Tuesday, June 5, 2007

Monitoring employees with social network analysis

PC World writes about social network analysis software, called Metron EBA, that does "Enterprise Behavior Analysis": 

The appliance sits on the network, takes a snapshot of its users and passively monitors traffic, tracking various modes of communication such as data, voice, e-mail or IM. Metron EBA can then display which employees or groups of employees interact the most and how it relates to business productivity. For instance, one employee may be connected to several groups and serve as an unofficial liaison, unbeknownst to upper management.

...

Metron EBA also could be used to optimize business processes, conveying which groups of people work together and what it makes sense for them to work on at any given time. In addition, the product could indicate if an employee is using different communications or speaking with people outside of the normal behavior -- which could indicate malicious behavior ...

The Green Chameleon calls it a "nasty twist" on the technique's formerly benign image, while Brad Hinton says it won't help recruit and retain staff.

Using and abusing statistics on dog bites

 A blog on animal welfare issues takes issue with how newspapers report statistics on pit bull attacks:

I love statistics.  I think they can provide great insights when used correctly.

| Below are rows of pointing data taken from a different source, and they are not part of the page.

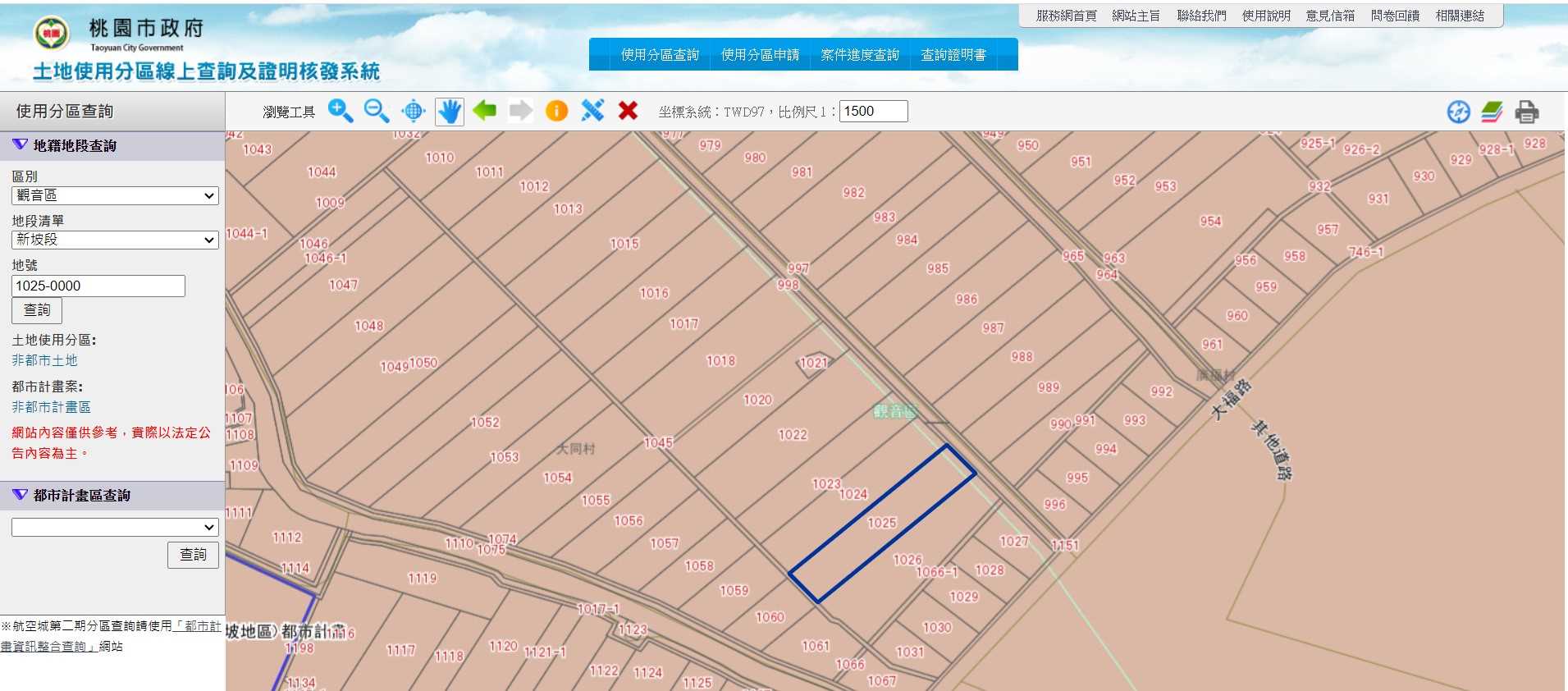Click the orange info identify tool
Image resolution: width=1568 pixels, height=691 pixels.
click(x=556, y=111)
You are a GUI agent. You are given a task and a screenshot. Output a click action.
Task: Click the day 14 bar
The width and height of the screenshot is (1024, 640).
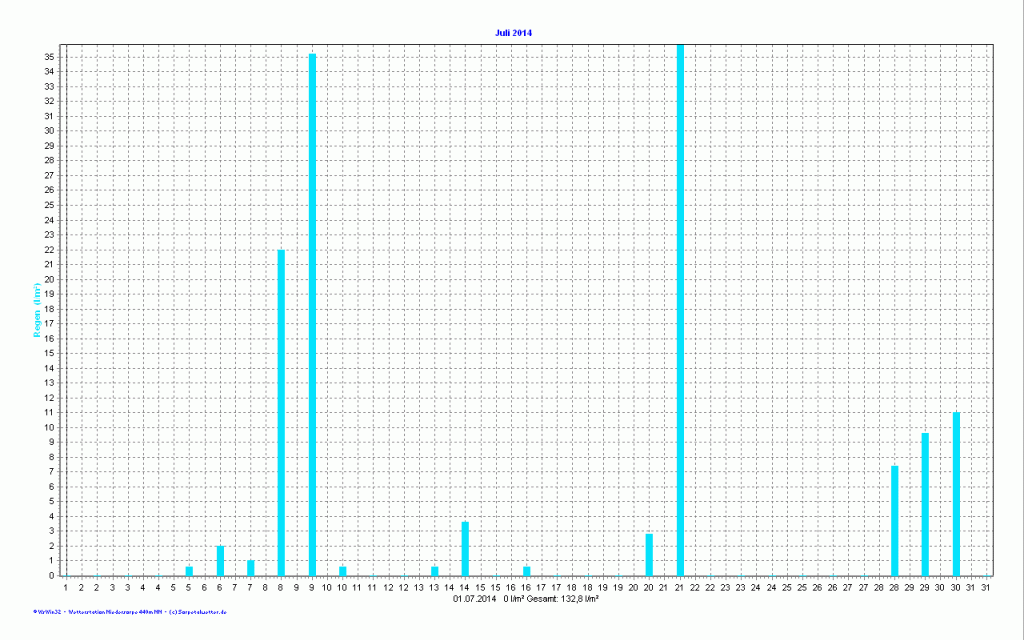point(465,548)
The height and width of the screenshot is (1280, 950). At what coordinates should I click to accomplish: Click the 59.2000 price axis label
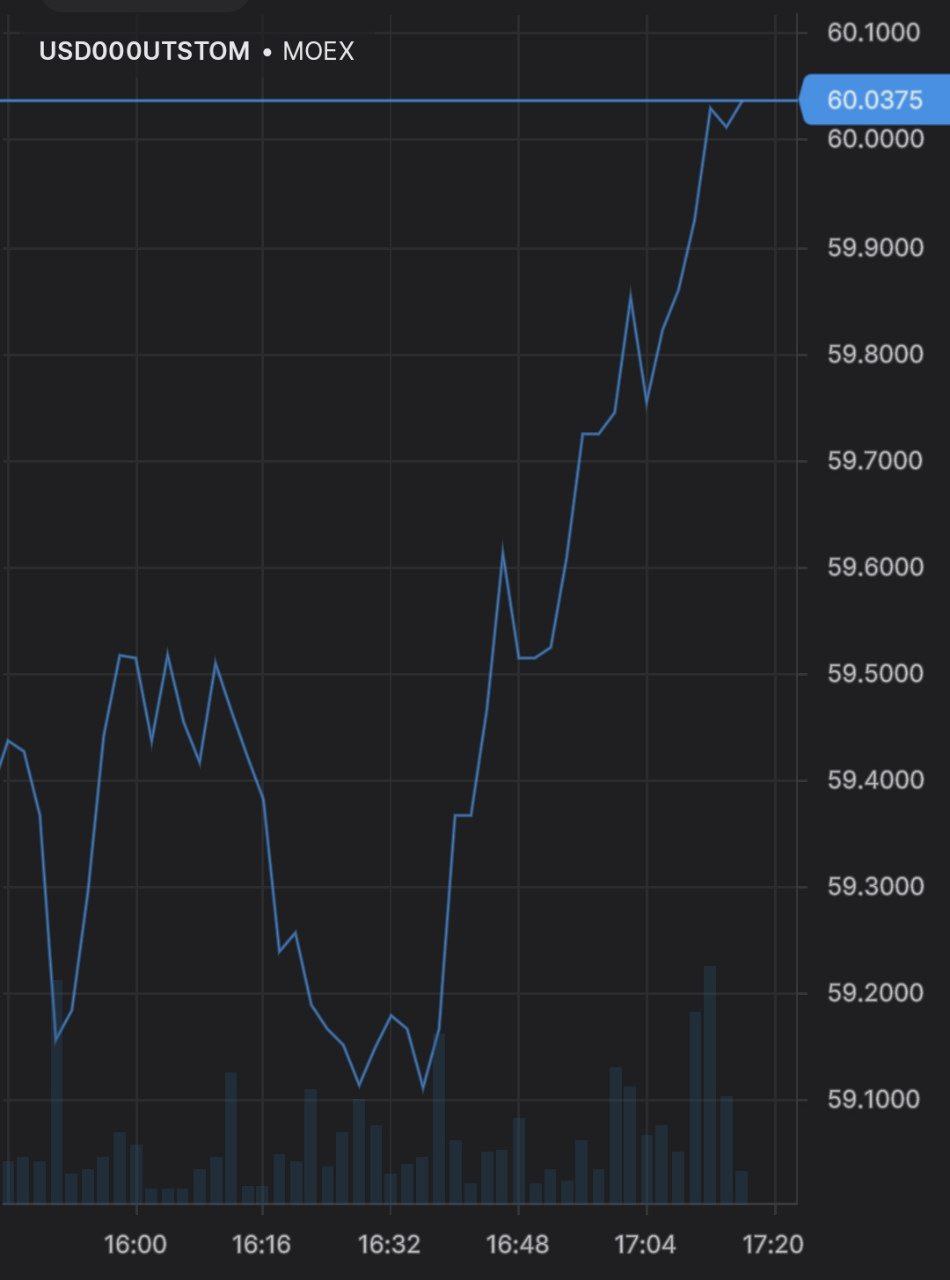pyautogui.click(x=874, y=993)
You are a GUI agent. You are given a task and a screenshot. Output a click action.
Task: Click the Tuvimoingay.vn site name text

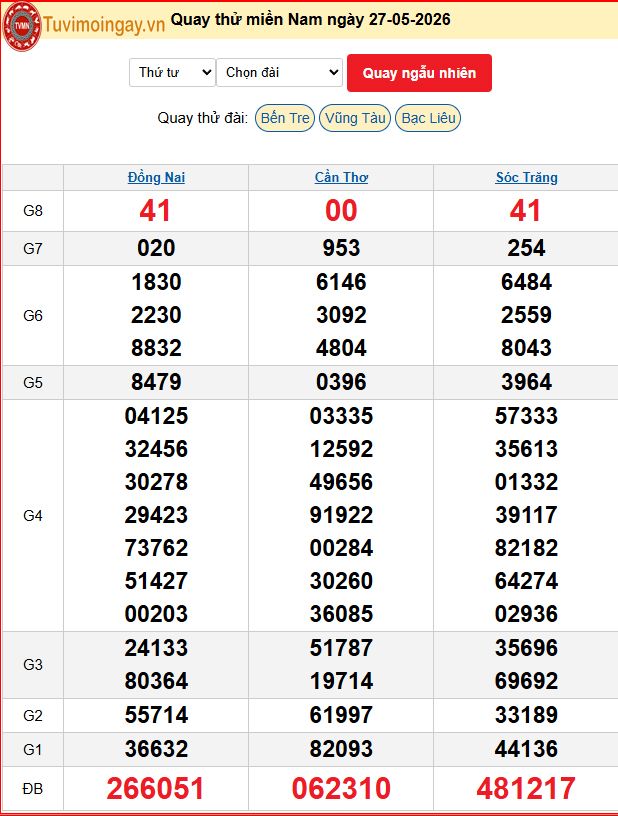click(104, 24)
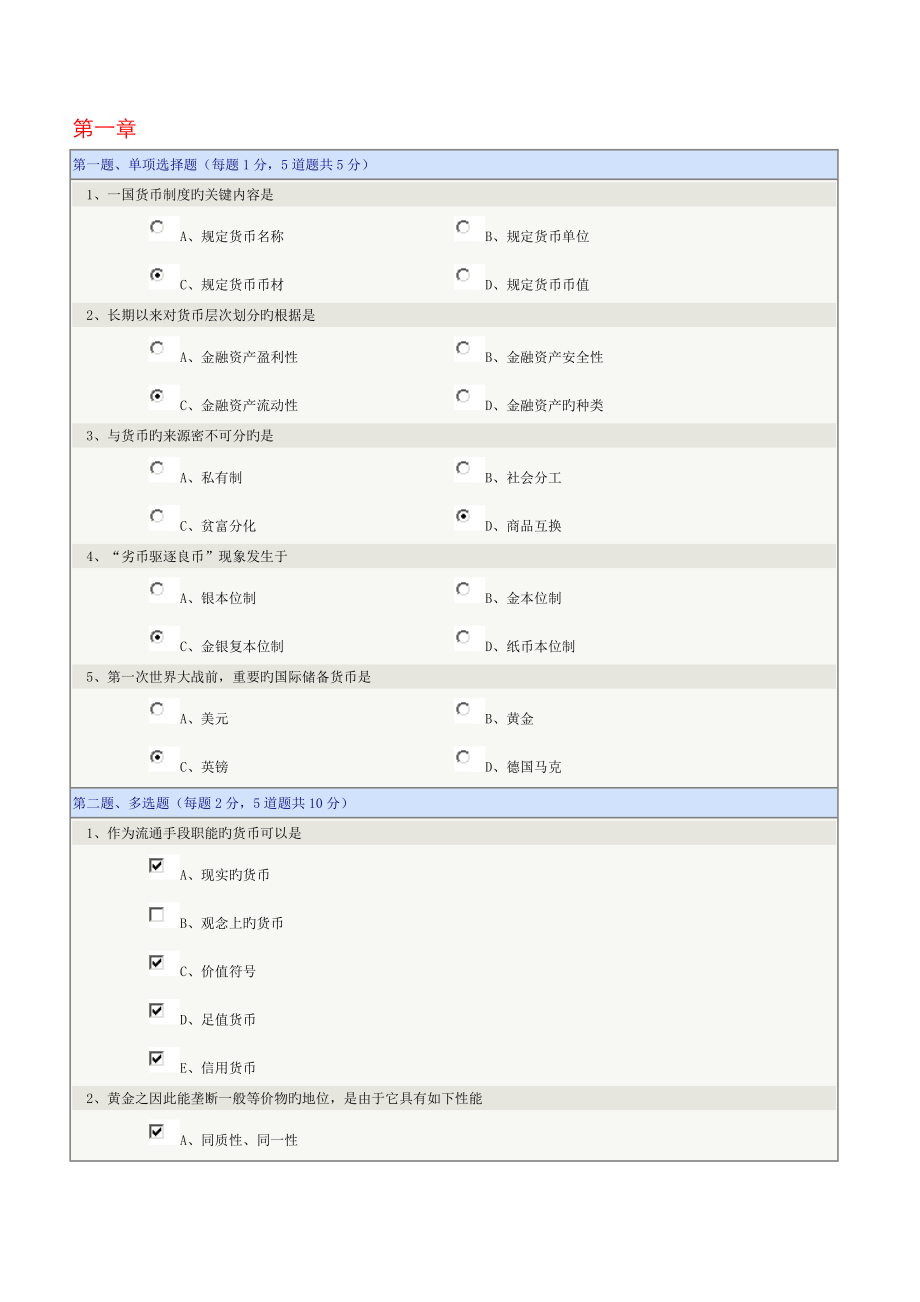
Task: Pick the 贫富分化 option
Action: tap(157, 516)
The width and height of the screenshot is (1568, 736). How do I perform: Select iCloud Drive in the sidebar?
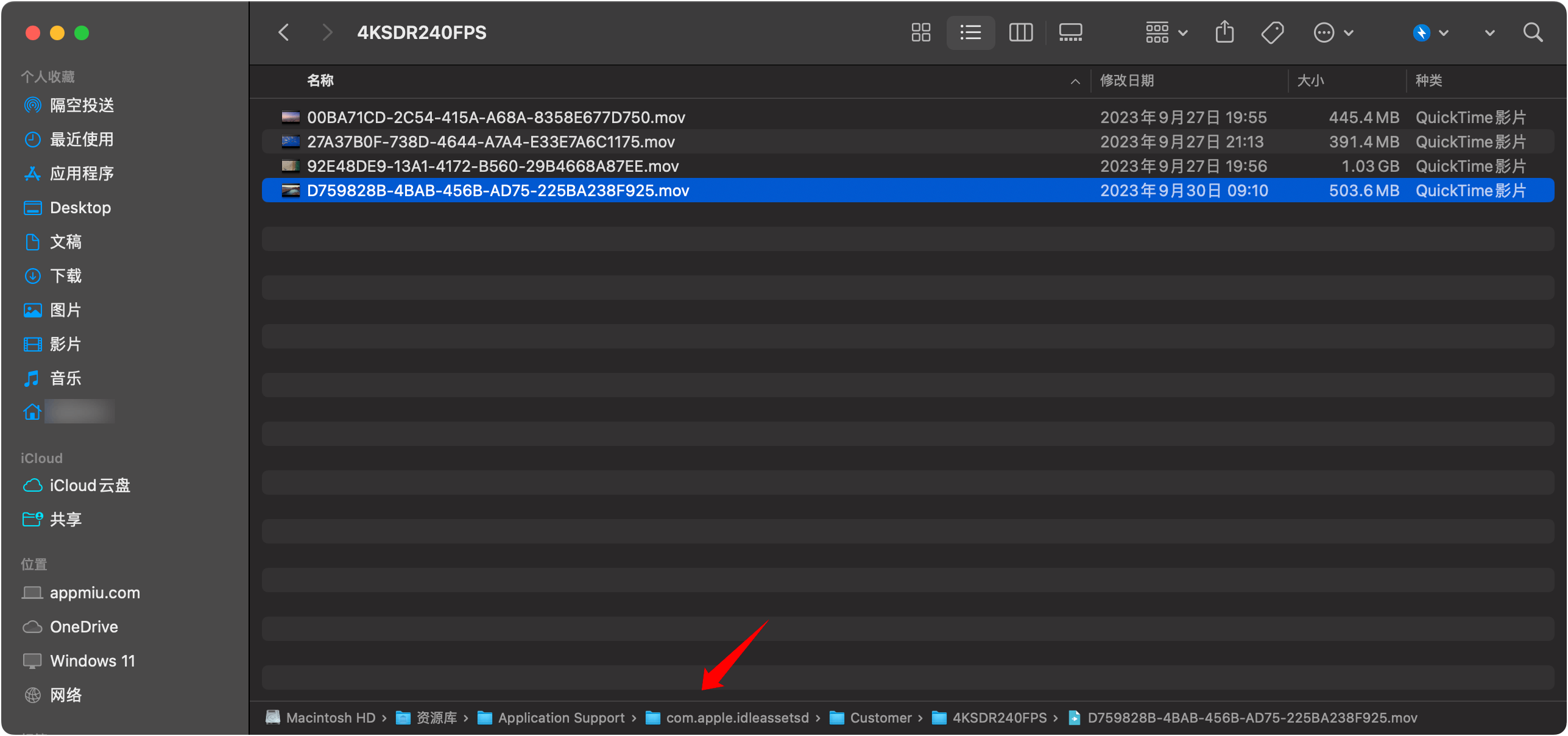(90, 486)
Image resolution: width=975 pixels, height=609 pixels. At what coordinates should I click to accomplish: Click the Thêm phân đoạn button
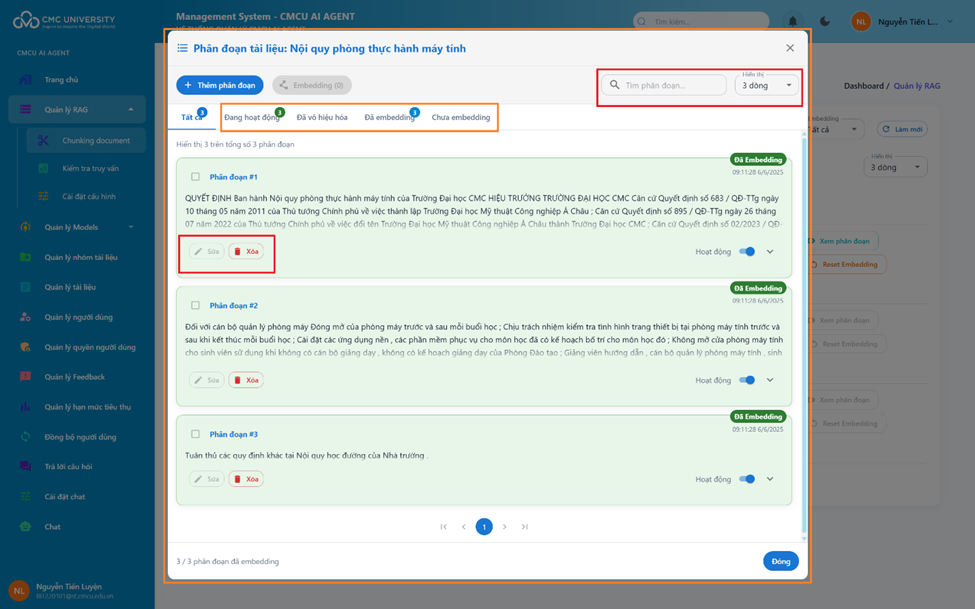pyautogui.click(x=220, y=86)
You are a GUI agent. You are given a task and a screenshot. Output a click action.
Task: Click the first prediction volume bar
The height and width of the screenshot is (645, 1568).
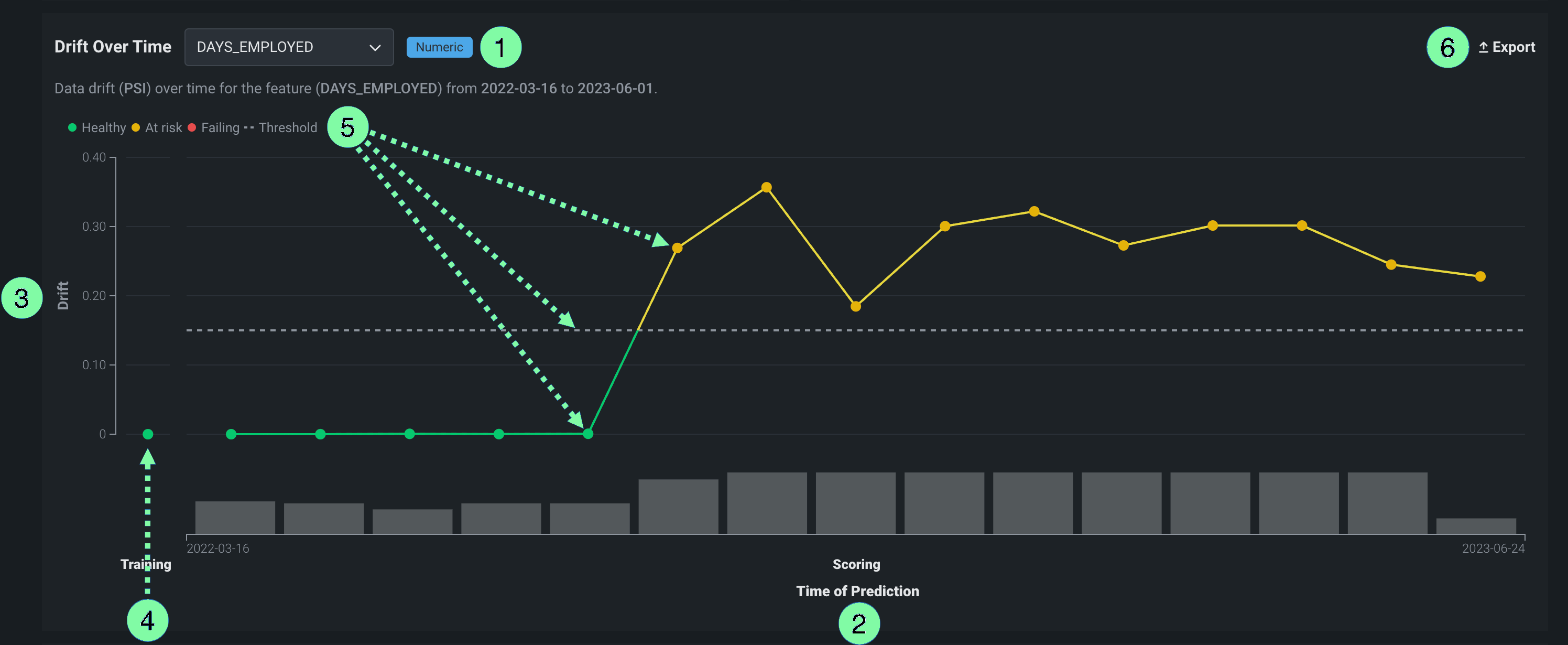(x=235, y=517)
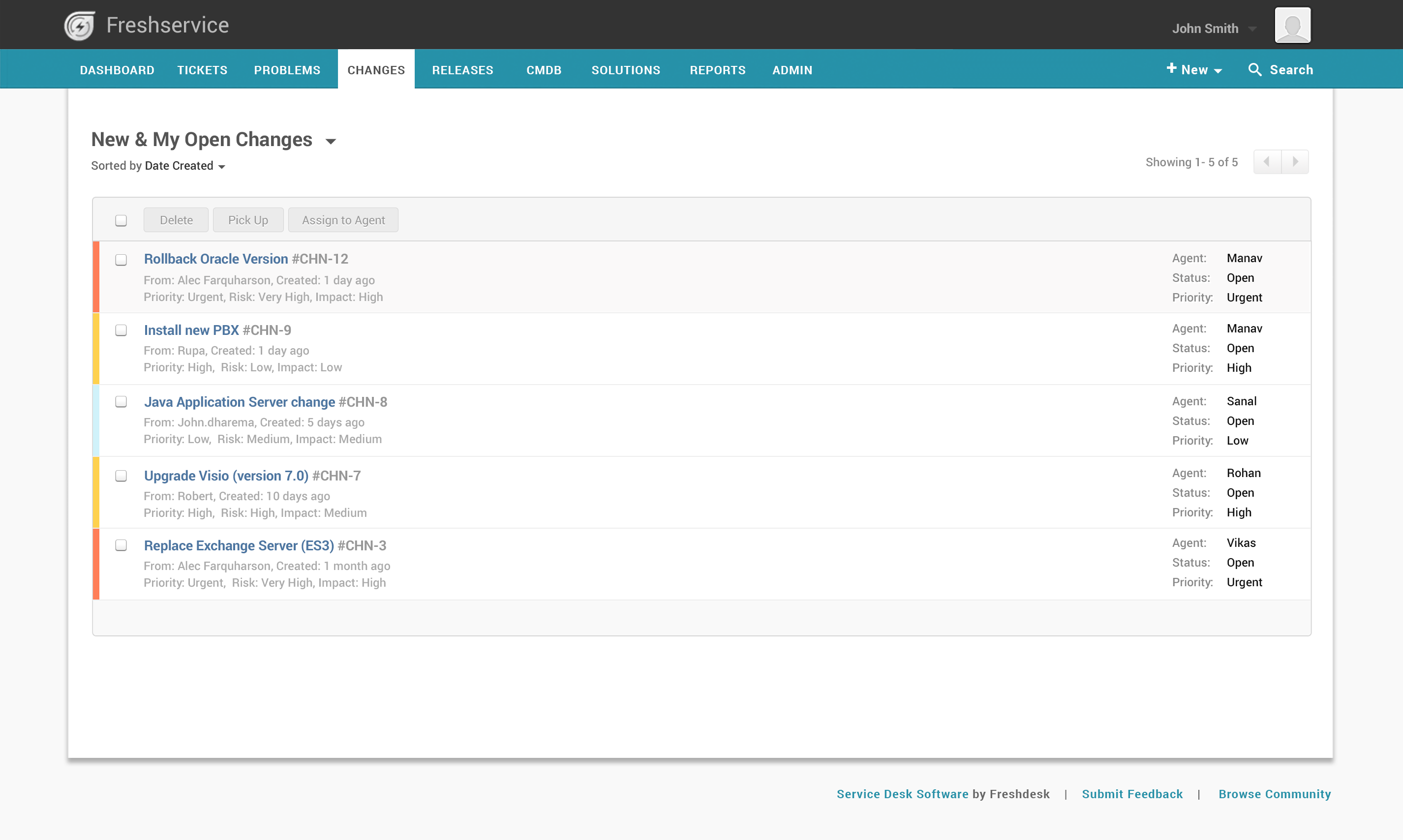1403x840 pixels.
Task: Check the Java Application Server change checkbox
Action: click(121, 401)
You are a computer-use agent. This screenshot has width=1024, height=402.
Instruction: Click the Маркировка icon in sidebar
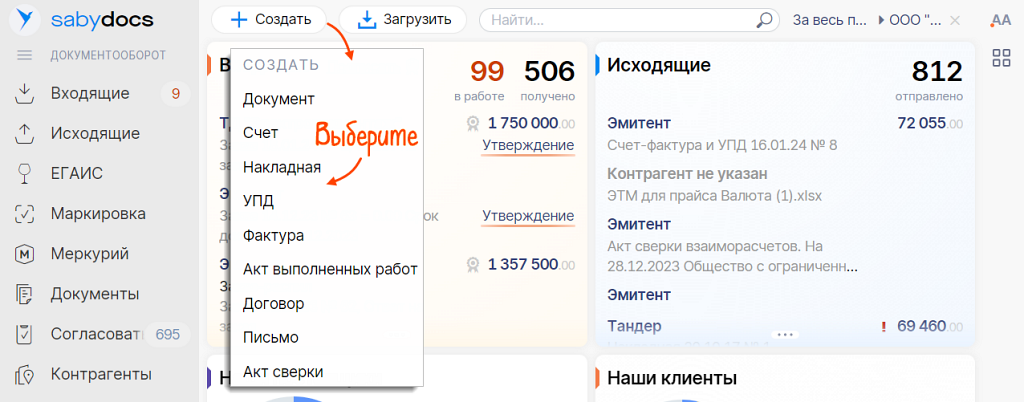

My problem with statistics is that most people are lazy -- and few ever ask the additional questions like "how did they get that number?" or "is there something else influencing that" or "is there something else to that story?"   When used correctly, statistics can shed a lot of light.  However, when someone looks at statistics to try to prove their opinion, statistics can be very scary.

As the old saying goes, use statistics as a sober person would use a lampost, for ilumination, not as a drunkard who uses it as a crutch.

Monday, June 4, 2007

Foreign lobbyist search

You can search and download data on lobbyists registered to lobby on behalf of foreign powers at the U.S. Department of Justice's Web site.

The Foreign Agents Registration Act (FARA) was enacted in 1938. FARA is a disclosure statute that requires persons acting as agents of foreign principals in a political or quasi-political capacity to make periodic public disclosure of their relationship with the foreign principal, as well as activities, receipts and disbursements in support of those activities.  Disclosure of the required information facilitates evaluation by the government and the American people of the statements and activities of such persons in light of their function as foreign agents. The FARA Registration Unit of the Counterespionage Section (CES) in the National Security Division (NSD) is responsible for the administration and enforcement of the Act.

The Hill reports that the database links "to substantial documents, such as contracts between lobbyists and foreign governments as well as advocates’ reports listing contacts between them and policymakers."

Overhyped hyperlocal?

The American Journalism Review casts doubt on the profitability of hyperlocal news:

As big-media companies and entrepreneurs alike rush into the hyperlocal arena (see "Really Local," April/May), it's worth pausing and asking: Is there a real business in this kind of business?

So far--and admittedly it's still very early --the answer is no. A few of the estimated 500 or so "local-local" news sites claim to show a profit, but the overwhelming majority lose money, according to the first comprehensive survey of the field. The survey, conducted by J-Lab: The Institute for Interactive Journalism (affiliated with the University of Maryland's Philip Merrill College of Journalism, as is AJR), documents a journalism movement that is simultaneously thriving and highly tenuous. While independent sites such as WestportNow.com (Connecticut), iBrattleboro.com (Vermont) and VillageSoup.com (Maine) have sparked useful civic debates and prodded established media outlets to compete more vigorously, the field as a whole is so far financially marginal. As the report puts it, "their business models remain deeply uncertain."